Der so genannte "Filterraum" sei eine Abmauerung unter der genehmigten Terrasse und weise eine lichte Höhe von 1,40 m auf. Dieser Bauteil sei daher lediglich ein Schacht, welcher zur Unterbringung der Filteranlage genutzt werde. Andernfalls wäre der unterhalb der genehmigten Terrasse liegende Teil des Grundstückes ohne Ausnutzung abzumauern bzw. zuzuschütten. Dieser Filterschacht sei eine unterirdische Anlage, die nicht als Gebäude zu werten und daher nicht genehmigungspflichtig sei. Nach den mit dem Ansuchen vom 19. August 1994 überreichten und rechtskräftig bewilligten Plänen betrage die Bebauungsdichte der genehmigten Anlage bloß 29,48 %. Daher sei eine zusätzliche Bebauung von 5,33 m2 möglich; die Größe des Filterschachtes sei geringer.
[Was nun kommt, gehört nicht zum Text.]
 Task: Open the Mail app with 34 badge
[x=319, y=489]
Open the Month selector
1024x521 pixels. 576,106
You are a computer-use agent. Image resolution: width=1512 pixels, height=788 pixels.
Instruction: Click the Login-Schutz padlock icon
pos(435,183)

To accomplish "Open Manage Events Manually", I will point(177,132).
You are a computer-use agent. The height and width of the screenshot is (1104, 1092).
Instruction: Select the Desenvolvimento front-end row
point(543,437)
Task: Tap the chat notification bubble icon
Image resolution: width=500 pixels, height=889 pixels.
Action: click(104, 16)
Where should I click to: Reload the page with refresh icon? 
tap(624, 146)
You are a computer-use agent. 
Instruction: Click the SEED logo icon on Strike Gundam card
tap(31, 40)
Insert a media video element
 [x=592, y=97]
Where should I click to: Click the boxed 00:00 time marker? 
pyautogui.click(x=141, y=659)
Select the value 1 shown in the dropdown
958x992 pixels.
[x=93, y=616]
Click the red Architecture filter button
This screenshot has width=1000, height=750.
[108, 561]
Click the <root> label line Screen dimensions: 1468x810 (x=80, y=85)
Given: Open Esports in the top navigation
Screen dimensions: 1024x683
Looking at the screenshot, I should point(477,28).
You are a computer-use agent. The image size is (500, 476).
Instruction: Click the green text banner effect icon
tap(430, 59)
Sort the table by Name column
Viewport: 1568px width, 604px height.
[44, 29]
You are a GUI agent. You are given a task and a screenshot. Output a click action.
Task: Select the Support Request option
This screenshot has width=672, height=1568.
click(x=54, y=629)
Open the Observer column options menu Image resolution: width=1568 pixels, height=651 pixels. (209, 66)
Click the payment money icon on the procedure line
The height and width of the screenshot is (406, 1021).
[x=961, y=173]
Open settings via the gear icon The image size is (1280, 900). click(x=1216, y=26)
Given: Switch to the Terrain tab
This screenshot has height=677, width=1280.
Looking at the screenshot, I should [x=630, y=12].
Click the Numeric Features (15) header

Erstmals in dieser Vorstellung verwiesen die Beschwerdeführer darauf, dass sie Eigentümer eines Teilstückes des Grundstückes Nr. 658/46 im Ausmaß von 39 m2 seien. Diese Teilfläche sei ein nicht selbständig bebaubares Restgrundstück, welches mit dem Grundstück der Beschwerdeführer in der Natur bereits eine Einheit bilde. Ein diesbezüglicher Teilungsplan sei vom Vorbesitzer eingereicht und von der Baubehörde mit Bescheid vom 29. Mai 1973 genehmigt worden. Die Beschwerdeführer seien dabei, die notwendigen Schritte zur grundbücherlichen Erledigung dieser Teilung nachzuholen. Auch wenn der Filterraum bewilligungspflichtig sei, sei eine nachträgliche Genehmigung aufgrund der vorhandenen, grundbücherlich "noch nachzuholenden Grundstücksgröße" möglich.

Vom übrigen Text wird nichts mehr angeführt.